Both of these are quite “coarse-grained” checks which don't really understand the finer details of what is going on. If the answer to "is this safe?” is something of the form “maybe, it depends on...”, then they can't do the right thing: they must either let it through and let the domain-specific privileged process do the check, or deny it and lose potentially useful functionality.

For instance, in an AppArmor environment, some applications have absolutely no legitimate reason to talk to udisks2, so the AppArmor policy can just block it altogether. However, once again, this is a coarse-grained check: the kernel has mechanism, not policy, and it doesn't know what the service does or why. If the application does need to be able to talk to the service at all, then finer-grained access control (obeying some, but not all, requests) has to be the service's job.

dbus-daemon does have the ability to match messages in a relatively fine-grained way, based on the object path, interface and member in the message, as well as the routing information that it uses itself (i.e. the source and destination). However, it is not clear that this makes a great deal of sense conceptually: these are facts about the mechanics of the IPC, not facts about the domain-specific request (because the mechanics of the IPC are all that dbus-daemon understands). For instance, taking the udisks2 example again, dbus-daemon can't distinguish between an attempt to adjust mount options for a USB stick (probably fine) and an attempt to adjust mount options for /usr (not good).

To have a domain-specific security policy, we need a domain-specific component, for instance udisks2, to get involved. Unlike dbus-daemon, udisks2 knows that not all disks are equal, knows which categories make sense to distinguish, and can identify which categories a particular disk is in. So udisks2 can make a more informed decision.

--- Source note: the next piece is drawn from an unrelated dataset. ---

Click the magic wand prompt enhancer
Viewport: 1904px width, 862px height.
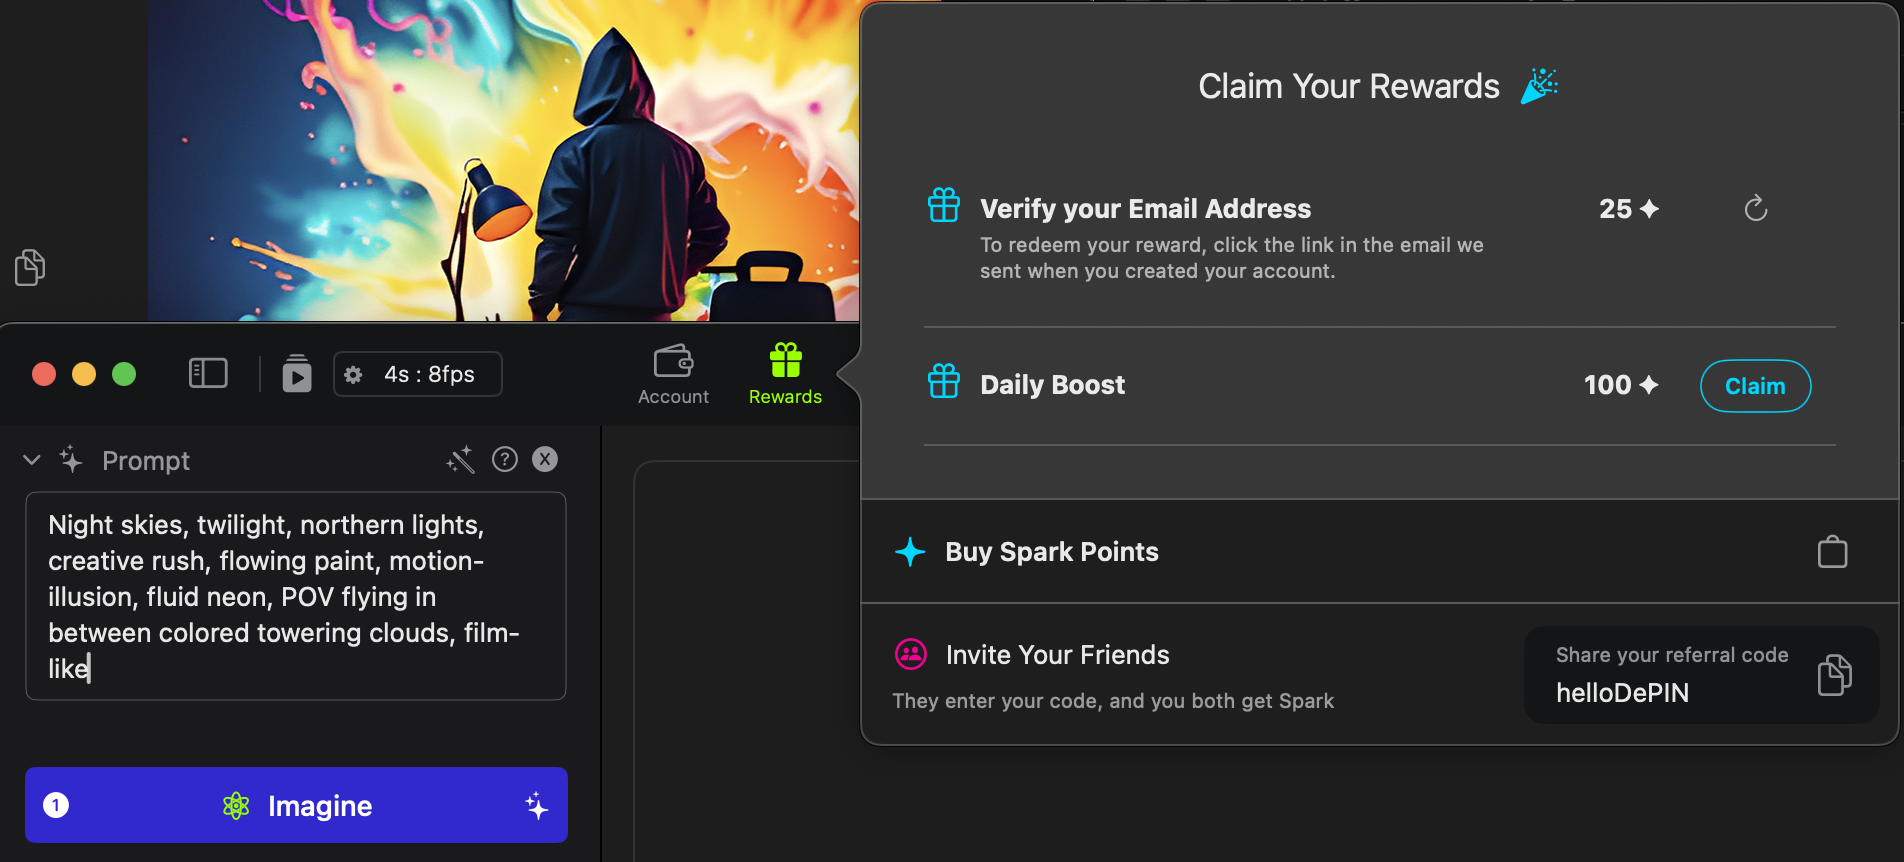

So, a naive approach might be to write a function in udisks2 that looks something like this pseudocode:

may_i_mount_this_disk (user, disk, mount options) → boolean
{
    if (user is root || user is root-equivalent)
        return true;

    if (disk is not removable)
       return false;

    if (mount options are scary)
       return false;

    if (user is in “manipulate non-local disks” group)
        return true;

    if (user is not logged-in locally)
       return false;

    # https://en.wikipedia.org/wiki/Multiseat_configuration
    if (user is not logged-in on the same seat where the disk is
            plugged in)
       return false;

    return true;
}

Delegating the security policy to something central

The pseudocode security policy outlined above is reasonably complicated already, and doesn't necessarily cover everything that you might want to consider.

Meanwhile, not every system is the same. A general-purpose Linux distribution like Debian might run on server/mainframe systems with only remote users, personal laptops/desktops with one root-equivalent user, locked-down corporate laptops/desktops, mobile devices and so on; these systems should not necessarily all have the same security policy.

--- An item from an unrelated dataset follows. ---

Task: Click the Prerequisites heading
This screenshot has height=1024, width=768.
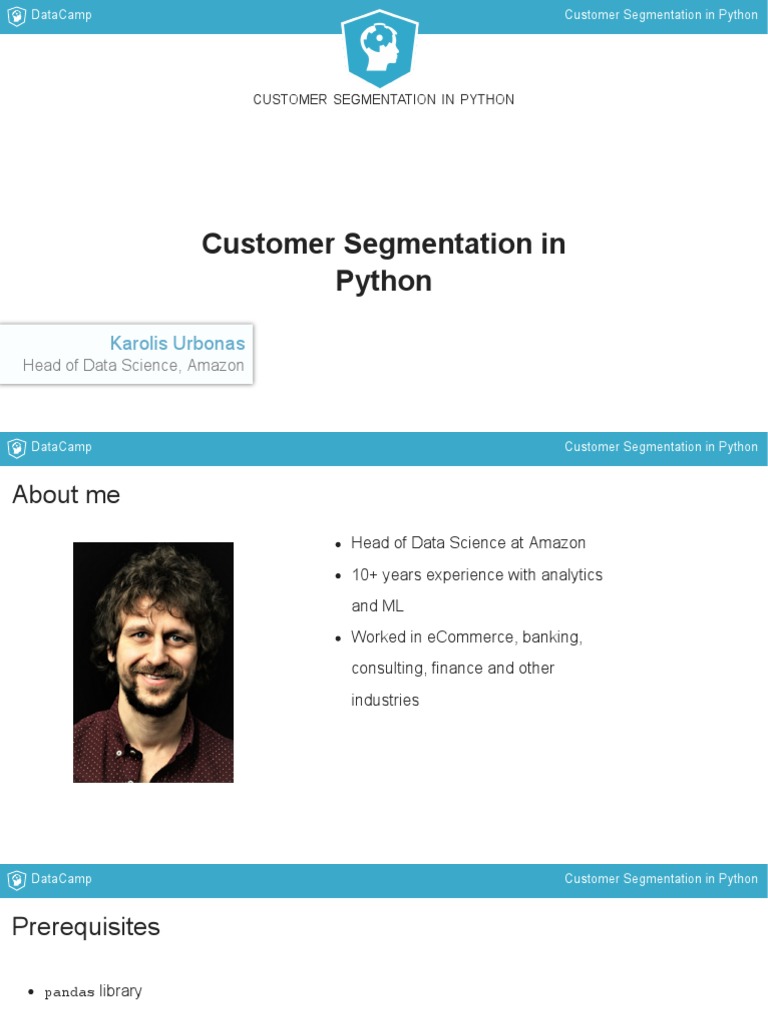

Another interesting factor is that for some privileged operations, you might want to carry out interactive authorization: ask the requesting user to confirm that the action (which might have come from a background process) should take place (like Windows' UAC), or to prove that the person currently at the keyboard is the same as the person who logged in by giving their password (like sudo).

We could in principle write code for all of this in udisks2, and in NetworkManager, and in systemd, ... - but that clearly doesn't scale, particularly if you want the security policy to be configurable. Enter polkit (formerly PolicyKit), a system service for applying security policies to actions.

The way polkit works is that the application does its domain-specific analysis of the request - in the case of udisks2, whether the device to be mounted is removable, whether the mount options are reasonable, etc. - and converts it into an action. The action gives polkit a way to distinguish between things that are conceptually different, without needing to know the specifics. For instance, udisks2 currently divides up filesystem-mounting into org.freedesktop.udisks2.filesystem-mount, org.freedesktop.udisks2.filesystem-mount-fstab, org.freedesktop.udisks2.filesystem-mount-system and org.freedesktop.udisks2.filesystem-mount-other-seat.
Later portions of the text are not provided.